### Trecho para leitura ###

27 de novembro de 2010

Violencia no Brasil

Mata-se mais negro que branco
 



LEIA AMANHÃ
Mãe Railda vai contar a sua iniciação no candomblé desde que, recém-nascida, tomou banho com o ouro das joias de uma africana
Fotos: Carlos Moura/CB/D.A Press - Arte: FCLopes/CB/D.A Press

Ivan* , 19 anos, cumpre medida socioeducativa no Caje
Na capital da qualidade de vida, da utopia e do poder, matam-se seis vezes mais pretos e pardos do que brancos. No macabro ranking do número de negros vítimas de homicídio no país, o Distrito Federal está em quinto lugar, atrás de Pernambuco, do Espírito Santo, de Alagoas e do Rio de Janeiro. No ranking de brancos, o DF cai para 11º lugar. Os dados constam do Mapa da Violência 2010, elaborado pelo Instituto Sangari a partir do Sistema de Informações de Mortalidade do Ministério da Saúde. A metodologia usada para a definição de cor é a declarada na Certidão de Óbito. A categoria negro é a soma dos que se declaram pretos com os que se declaram pardos. Em 2007, houve 801 homicídios no Distrito Federal, dos quais 687 vítimas eram negras e 114 brancas.

### Dados brutos ###

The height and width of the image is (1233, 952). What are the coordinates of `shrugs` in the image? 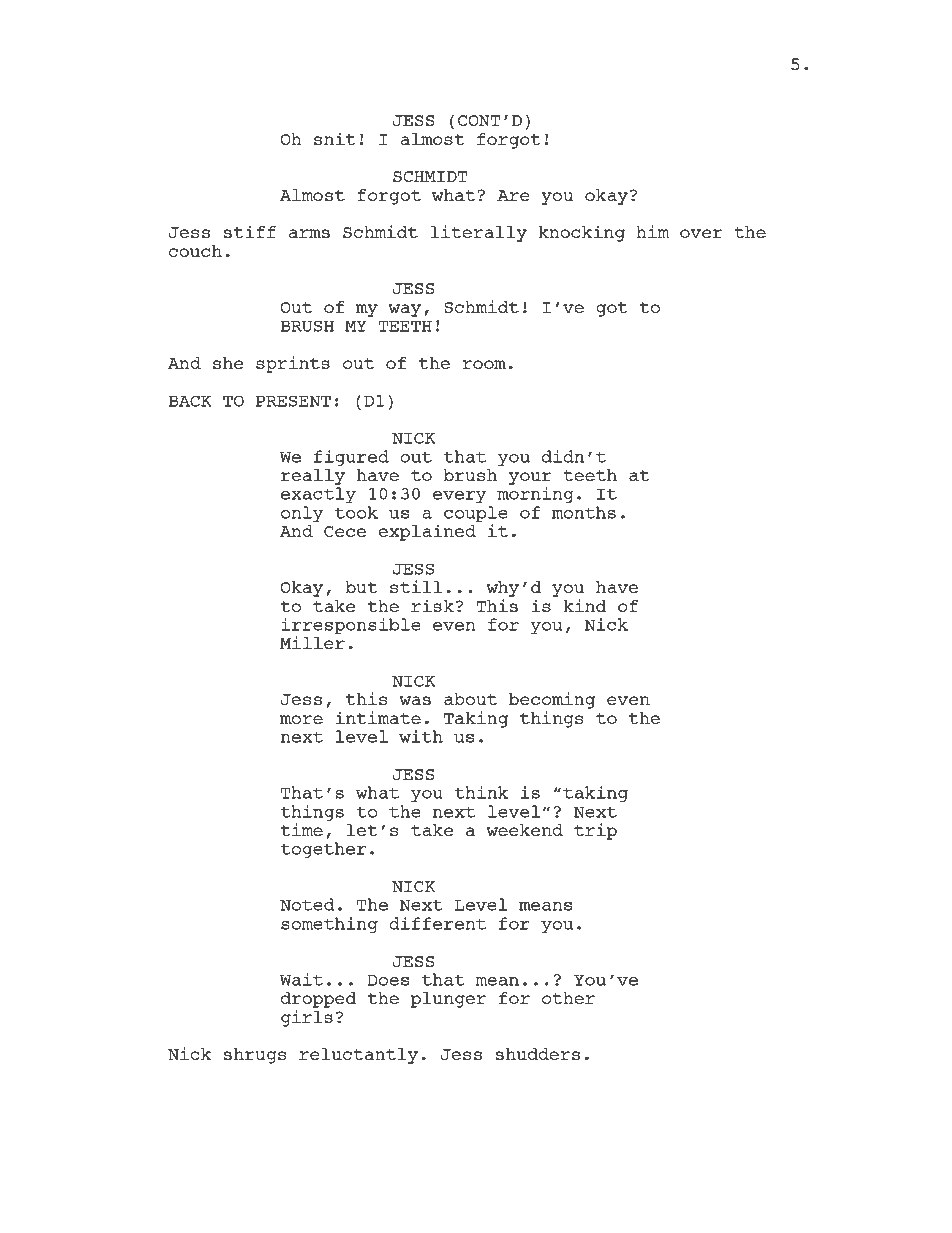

###

*Instrução A*: No texto sobre violência no Brasil, quantos homicídios houve no Distrito Federal em 2007?
*Instrução B*: Retranscreva do texto sobre violência no Brasil o trecho que começa com as palavras que contêm "Ivan* , 19 anos, cumpre" e termina com "e 114 brancas.".

*Resultado do exercício A*: Houve 801 homicídios.

*Resultado do exercício B*:
Ivan* , 19 anos, cumpre medida socioeducativa no Caje
Na capital da qualidade de vida, da utopia e do poder, matam-se seis vezes mais pretos e pardos do que brancos. No macabro ranking do número de negros vítimas de homicídio no país, o Distrito Federal está em quinto lugar, atrás de Pernambuco, do Espírito Santo, de Alagoas e do Rio de Janeiro. No ranking de brancos, o DF cai para 11º lugar. Os dados constam do Mapa da Violência 2010, elaborado pelo Instituto Sangari a partir do Sistema de Informações de Mortalidade do Ministério da Saúde. A metodologia usada para a definição de cor é a declarada na Certidão de Óbito. A categoria negro é a soma dos que se declaram pretos com os que se declaram pardos. Em 2007, houve 801 homicídios no Distrito Federal, dos quais 687 vítimas eram negras e 114 brancas.